• Selected extract:
A Lack of Illumination: the difference between the author/illustrator and the illustrator

I vaguely remember J.K Rowling talking about an on-screen version of a character from one of her books, and saying, in response to someone who said “that’s not how I imagined him” that he may not be how they had imagined him, but it was how she imagined him.  It is, I think, a good point, well made.

Of course in some circles of Literary Criticism we are encouraged to ignore any input from the author and work directly with the words on the page, because once a text (a story, a painting, a cartoon, an illustration) is presented as “public art”, that is to say that it is intended for an audience, it is open to an infinite amount of interpretations and should not be limited to any one in particular, even that of the author..

• Raw data:
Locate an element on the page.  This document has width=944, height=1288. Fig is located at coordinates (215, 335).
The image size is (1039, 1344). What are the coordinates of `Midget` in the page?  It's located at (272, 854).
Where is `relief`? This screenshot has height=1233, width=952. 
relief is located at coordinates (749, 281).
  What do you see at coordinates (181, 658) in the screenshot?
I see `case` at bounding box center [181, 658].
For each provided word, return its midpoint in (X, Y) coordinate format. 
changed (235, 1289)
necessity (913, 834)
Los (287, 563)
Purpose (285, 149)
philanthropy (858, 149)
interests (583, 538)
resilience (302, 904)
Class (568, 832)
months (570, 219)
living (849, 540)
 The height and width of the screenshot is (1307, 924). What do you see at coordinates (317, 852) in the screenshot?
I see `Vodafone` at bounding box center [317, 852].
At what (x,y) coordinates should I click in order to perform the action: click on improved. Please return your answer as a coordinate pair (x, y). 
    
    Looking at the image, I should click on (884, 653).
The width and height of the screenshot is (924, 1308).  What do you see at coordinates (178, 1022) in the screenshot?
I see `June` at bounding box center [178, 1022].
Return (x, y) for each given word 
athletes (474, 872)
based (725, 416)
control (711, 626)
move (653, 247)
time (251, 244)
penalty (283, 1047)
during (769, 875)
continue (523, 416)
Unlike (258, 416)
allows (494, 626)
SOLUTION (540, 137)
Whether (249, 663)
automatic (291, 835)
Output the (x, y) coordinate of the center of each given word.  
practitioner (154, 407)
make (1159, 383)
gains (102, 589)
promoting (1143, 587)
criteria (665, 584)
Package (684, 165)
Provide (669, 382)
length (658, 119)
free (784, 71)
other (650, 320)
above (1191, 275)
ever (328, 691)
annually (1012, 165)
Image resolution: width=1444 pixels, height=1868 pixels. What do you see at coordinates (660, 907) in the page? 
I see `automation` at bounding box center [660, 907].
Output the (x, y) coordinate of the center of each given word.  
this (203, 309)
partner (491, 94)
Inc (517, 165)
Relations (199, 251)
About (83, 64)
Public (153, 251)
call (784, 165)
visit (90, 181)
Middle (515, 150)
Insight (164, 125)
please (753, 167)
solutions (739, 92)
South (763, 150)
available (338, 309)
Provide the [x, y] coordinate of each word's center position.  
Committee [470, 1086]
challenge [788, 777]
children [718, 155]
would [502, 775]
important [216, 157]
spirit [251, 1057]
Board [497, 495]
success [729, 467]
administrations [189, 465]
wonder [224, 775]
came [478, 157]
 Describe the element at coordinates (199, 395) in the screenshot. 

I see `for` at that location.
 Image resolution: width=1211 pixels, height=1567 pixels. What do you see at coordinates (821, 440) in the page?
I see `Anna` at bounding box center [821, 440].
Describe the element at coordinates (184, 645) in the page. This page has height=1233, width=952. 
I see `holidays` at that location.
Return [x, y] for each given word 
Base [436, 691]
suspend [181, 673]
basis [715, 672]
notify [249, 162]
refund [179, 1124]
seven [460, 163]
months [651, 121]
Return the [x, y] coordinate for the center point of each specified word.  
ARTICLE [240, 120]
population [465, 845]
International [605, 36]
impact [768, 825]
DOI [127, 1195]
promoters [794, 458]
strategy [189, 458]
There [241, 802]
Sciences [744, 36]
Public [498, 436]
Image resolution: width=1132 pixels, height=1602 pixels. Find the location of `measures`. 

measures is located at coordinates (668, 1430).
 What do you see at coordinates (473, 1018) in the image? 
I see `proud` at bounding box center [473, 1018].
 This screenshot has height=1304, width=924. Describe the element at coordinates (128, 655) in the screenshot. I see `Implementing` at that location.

• Work to do:
1 > Reproduce the passage of the essay on authors and illustrators between "Of course in" and "of the author..", inclusive.
2 > According to the essay on authors and illustrators, what are readers encouraged to ignore in some circles of Literary Criticism?

• Answer set:
1 >
Of course in some circles of Literary Criticism we are encouraged to ignore any input from the author and work directly with the words on the page, because once a text (a story, a painting, a cartoon, an illustration) is presented as “public art”, that is to say that it is intended for an audience, it is open to an infinite amount of interpretations and should not be limited to any one in particular, even that of the author..

2 > Any input from the author.